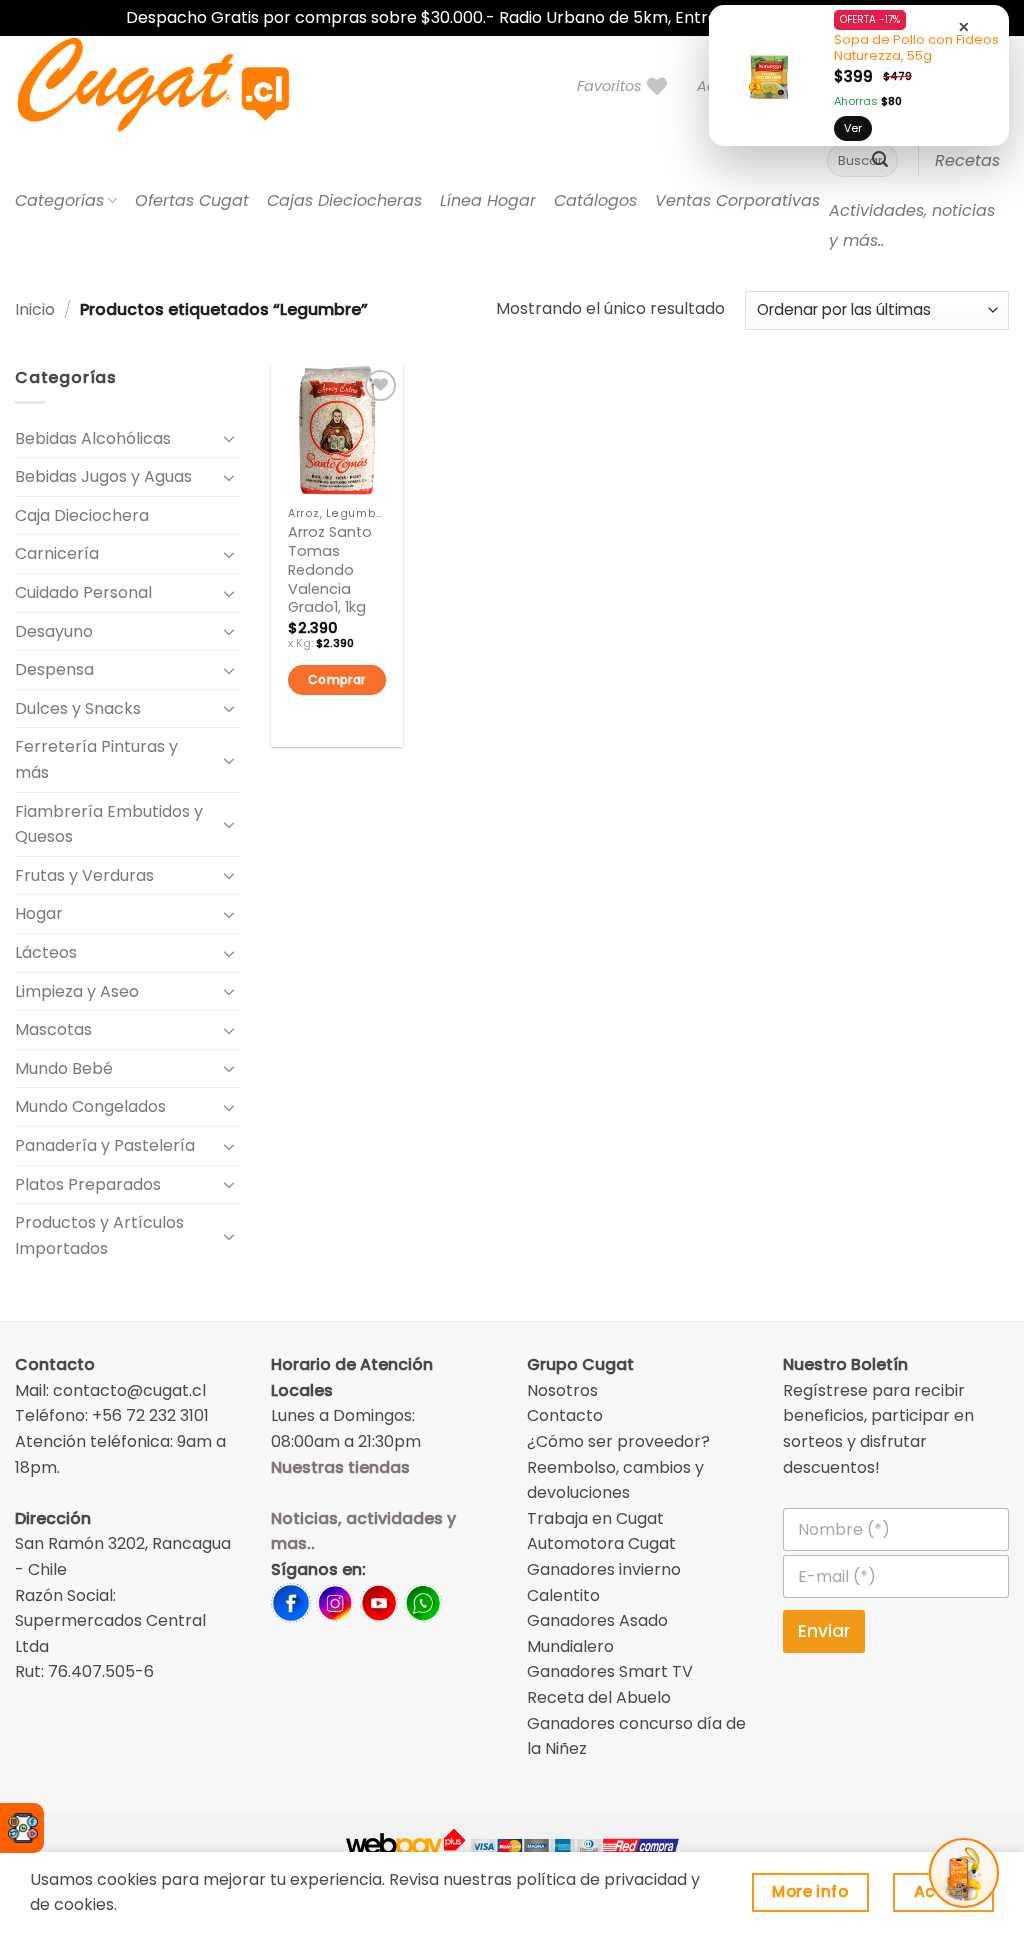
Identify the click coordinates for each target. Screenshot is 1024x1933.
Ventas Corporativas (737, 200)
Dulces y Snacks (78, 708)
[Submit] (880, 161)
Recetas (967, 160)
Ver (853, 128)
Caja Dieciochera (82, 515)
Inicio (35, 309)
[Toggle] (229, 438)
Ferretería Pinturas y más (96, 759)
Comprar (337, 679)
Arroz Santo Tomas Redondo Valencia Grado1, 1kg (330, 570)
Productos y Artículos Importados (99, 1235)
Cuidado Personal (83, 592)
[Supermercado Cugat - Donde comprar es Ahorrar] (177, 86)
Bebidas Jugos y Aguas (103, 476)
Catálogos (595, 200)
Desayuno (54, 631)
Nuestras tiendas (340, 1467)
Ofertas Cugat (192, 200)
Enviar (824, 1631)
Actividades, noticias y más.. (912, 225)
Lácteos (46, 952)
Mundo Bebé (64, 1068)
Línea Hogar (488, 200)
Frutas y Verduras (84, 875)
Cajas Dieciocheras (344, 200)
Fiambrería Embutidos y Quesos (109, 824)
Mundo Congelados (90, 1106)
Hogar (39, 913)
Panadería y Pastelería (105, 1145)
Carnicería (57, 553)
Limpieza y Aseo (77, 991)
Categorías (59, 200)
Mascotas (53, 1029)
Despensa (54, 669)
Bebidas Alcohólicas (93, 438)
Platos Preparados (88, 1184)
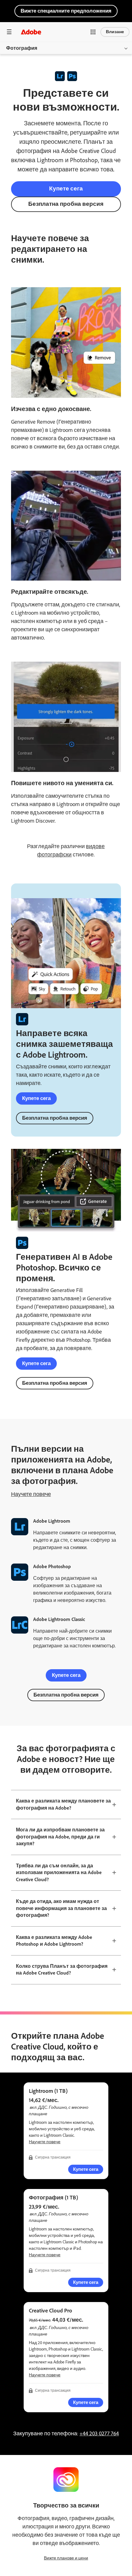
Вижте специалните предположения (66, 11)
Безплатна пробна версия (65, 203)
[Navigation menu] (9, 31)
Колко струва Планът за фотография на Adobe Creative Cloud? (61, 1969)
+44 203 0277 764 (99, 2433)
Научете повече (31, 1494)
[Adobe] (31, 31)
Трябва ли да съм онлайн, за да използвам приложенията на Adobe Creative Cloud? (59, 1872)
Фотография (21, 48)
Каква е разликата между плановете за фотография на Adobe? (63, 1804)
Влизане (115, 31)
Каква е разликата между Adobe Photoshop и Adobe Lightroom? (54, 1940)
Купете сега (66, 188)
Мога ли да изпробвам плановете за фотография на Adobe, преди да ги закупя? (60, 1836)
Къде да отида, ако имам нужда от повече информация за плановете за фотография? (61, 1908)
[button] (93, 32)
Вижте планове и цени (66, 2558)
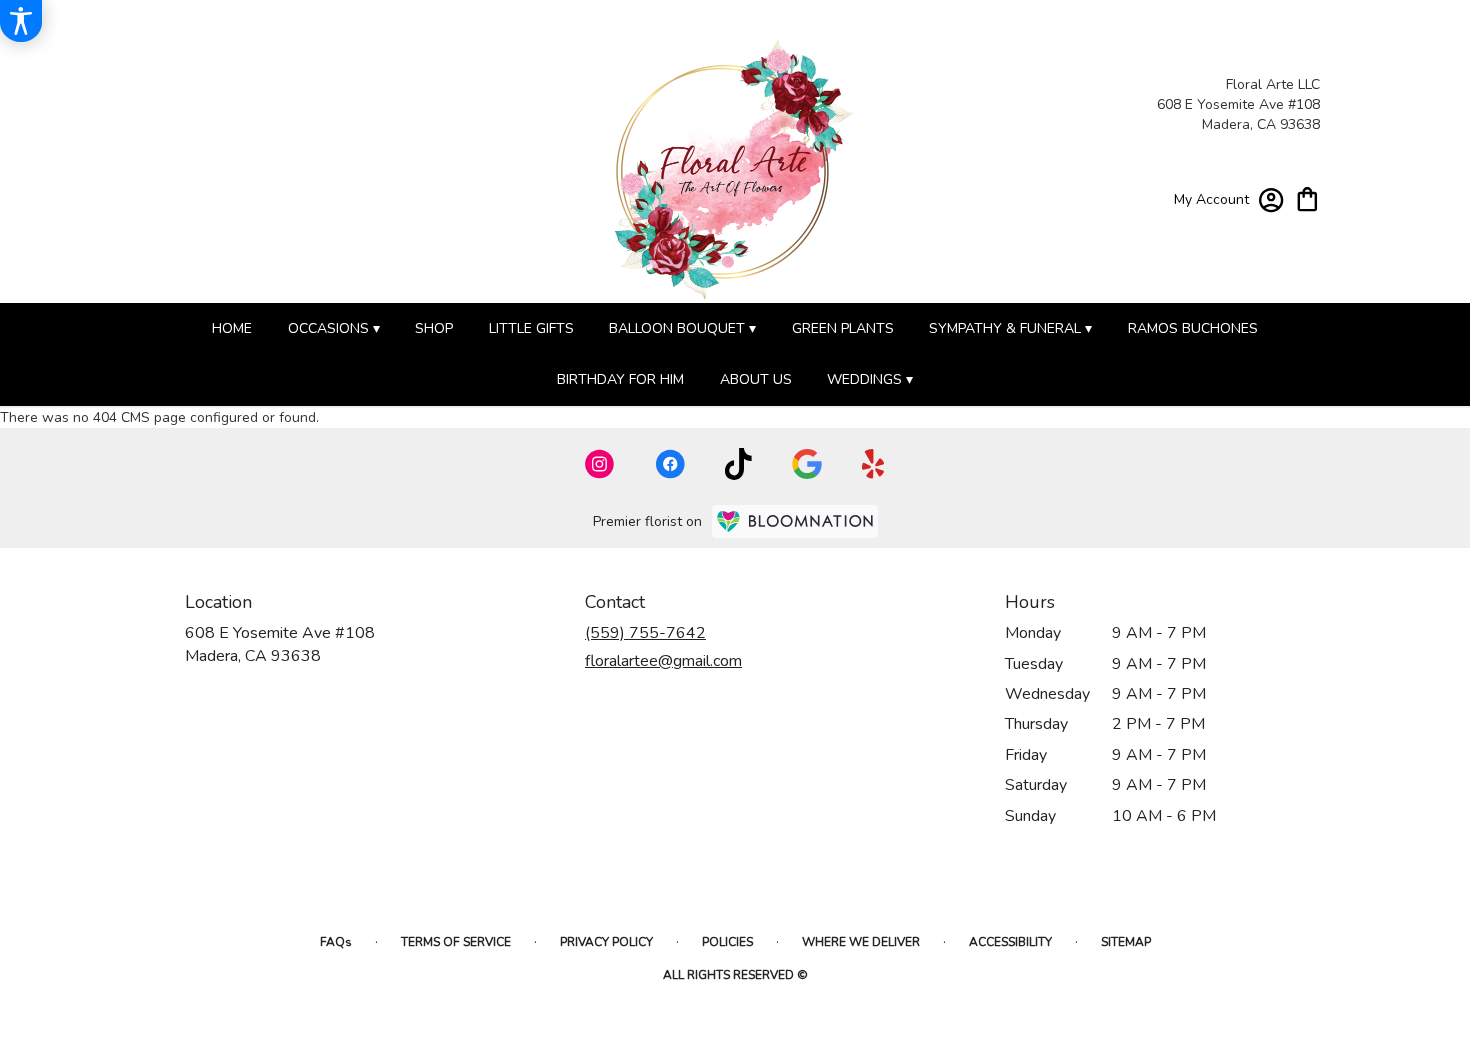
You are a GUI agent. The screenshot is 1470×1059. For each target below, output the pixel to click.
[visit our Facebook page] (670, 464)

::::

• EXERCISE DESCRIPTION: Pull out the lines above in which the word "Adobe" appears.

• RESPONSE:
Колко струва Планът за фотография на Adobe Creative Cloud? (61, 1969)
[Adobe] (31, 31)
Трябва ли да съм онлайн, за да използвам приложенията на Adobe Creative Cloud? (59, 1872)
Каква е разликата между плановете за фотография на Adobe? (63, 1804)
Каква е разликата между Adobe Photoshop и Adobe Lightroom? (54, 1940)
Мога ли да изпробвам плановете за фотография на Adobe, преди да ги закупя? (60, 1836)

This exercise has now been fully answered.